Mobile health care-Zentren in Indien reduzieren die Säuglings-und Müttersterblichkeit

Die Kindersterblichkeit um die Hälfte gesunken, und die Zahl der Frauen, die starb an Komplikationen während der Schwangerschaft und der Geburt durch drei Viertel. Dies ist das Ergebnis einer vier-Jahres-Gesundheits-Projekt in einer von Indiens ärmsten Distrikte.

„Wir sind überglücklich, dass die Sterblichkeit reduziert werden könnte mit relativ einfachen Mitteln wie mobile Gesundheitszentren. Es war erfolgreich, weil schwangere und junge Mütter die Möglichkeit bekommen, sich aktiv zu kümmern.“

So sagt Siw Alehagen, die, zusammen mit AnnaKarin Johansson, Orvar Finnström und Göran Hermansson – alle von der Universität Linköping in Schweden und Ihre indischen Kollegen, ist die Veröffentlichung der Ergebnisse in der Zeitschrift Ländlichen und Abgelegenen Gesundheit.

Alehagen, mit einem hintergrund als Hebamme und Johansson, eine Gemeindeschwester, sind beide Forscher in nursing science. Im Jahr 2004, der indischen organisation Pravara Medical Trust, östergötland County Council und der Fakultät für Gesundheitswissenschaften gefördert vom Swedish International Development Cooperation Agency zu Beginn einer interventionsstudie im Ahmednagar-Bezirk in Mittel-Indien.
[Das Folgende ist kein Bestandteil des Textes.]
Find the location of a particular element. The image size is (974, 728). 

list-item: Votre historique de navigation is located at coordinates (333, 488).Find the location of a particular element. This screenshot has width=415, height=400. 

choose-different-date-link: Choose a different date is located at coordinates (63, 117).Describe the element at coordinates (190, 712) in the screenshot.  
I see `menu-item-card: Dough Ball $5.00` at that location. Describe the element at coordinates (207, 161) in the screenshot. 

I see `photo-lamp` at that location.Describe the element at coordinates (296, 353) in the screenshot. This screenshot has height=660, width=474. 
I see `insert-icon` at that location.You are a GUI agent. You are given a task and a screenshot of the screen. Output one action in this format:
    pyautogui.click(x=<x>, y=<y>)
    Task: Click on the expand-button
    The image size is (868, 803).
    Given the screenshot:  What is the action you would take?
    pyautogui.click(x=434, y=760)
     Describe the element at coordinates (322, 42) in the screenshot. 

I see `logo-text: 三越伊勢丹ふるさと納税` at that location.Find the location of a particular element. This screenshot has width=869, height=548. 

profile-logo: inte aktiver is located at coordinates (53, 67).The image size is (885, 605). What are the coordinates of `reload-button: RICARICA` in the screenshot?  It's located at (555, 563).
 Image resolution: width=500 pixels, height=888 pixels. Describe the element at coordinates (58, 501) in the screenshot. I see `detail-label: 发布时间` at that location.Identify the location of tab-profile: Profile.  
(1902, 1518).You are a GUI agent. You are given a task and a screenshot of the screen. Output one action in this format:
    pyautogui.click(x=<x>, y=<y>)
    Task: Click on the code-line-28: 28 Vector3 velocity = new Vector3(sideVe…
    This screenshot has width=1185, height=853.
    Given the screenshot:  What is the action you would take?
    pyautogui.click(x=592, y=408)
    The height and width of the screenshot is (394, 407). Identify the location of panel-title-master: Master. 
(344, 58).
Die Untersuchung erstreckt sich auf 235 Dörfer, in denen mehr als die Hälfte der Einwohner Leben unter der indischen Armutsgrenze von 1.000 Rupien (gleich 18.50 USD) im Monat und wo die Gesundheitsversorgung ist auf einem extrem niedrigen Niveau.

„In den meisten abgelegenen Gebieten, gibt es weder Zugriff, noch die Nachfrage für Säuglings-und Kinder-Gesundheit, Pflege,“ Johansson sagt.

Drei von vier Geburten fanden in der Frau zu Hause. Fast fünf von 1000 schwangeren Frauen starben in Zusammenhang mit Geburt, und 80 von 1000 Neugeborenen starben vor Ihrem ersten Geburtstag. Über die Hälfte der Kinder unter fünf Jahren waren unterernährt.

Das Projekt wurde inspiriert durch das Schwedische Modell, mit Krankenschwester-basierten mütterlichen und pädiatrischen Kliniken; das Ziel Bestand darin, neun permanente und fünf mobile Krankenstationen, die dazu dienen könnte die abgelegensten Dörfer. 385 Indische Krankenschwestern, ärzte, Laboranten und Sozialarbeiter beschäftigt waren, wurden 235 ehrenamtliche Frauen, die als lokale Ansprechpartner.

Die Wirkung war unverkennbar. Die Linien begannen schon bald wickeln rund um die Zentren. Es waren nicht nur schwangere Frauen und Mütter von kleinen Kindern; andere Dorfbewohner mit diversen Beschwerden kamen auch. Ein wichtiger Faktor für den Erfolg war die änderung der Einstellung gegenüber Patienten, die traditionell war streng autoritär. Einige von Ihnen sagte, „ich kam hierher, weil ich hörte, Sie waren nett zu den Patienten.“

In nur wenigen Jahren, die Einstellung zur mütterlichen und pädiatrischen Gesundheitsversorgung hat sich geändert. Im Jahr 2009, 63% der Neugeborenen kamen zu Ihrem ersten check-up vor dem Alter von 16 Wochen, im Vergleich zu 38% drei Jahre zuvor. Im gleichen Zeitraum ist der Anteil der Krankenhaus-Geburten stieg von 40% auf 74%. Der Anteil der Mütter, die gestorben sind im Zusammenhang mit Schwangerschaft und Geburt fiel kaum über 1 in 1.000; Kindersterblichkeit geblieben bei 43 in 1.000.

Das Projekt wurde nun abgeschlossen. Doch trotz einem Mangel an Finanzierung, drei mobile Kliniken sind noch Rollen; die dauerhafte Grundversorgung Kliniken, die gegründet wurden, setzen Ihre Aktivitäten.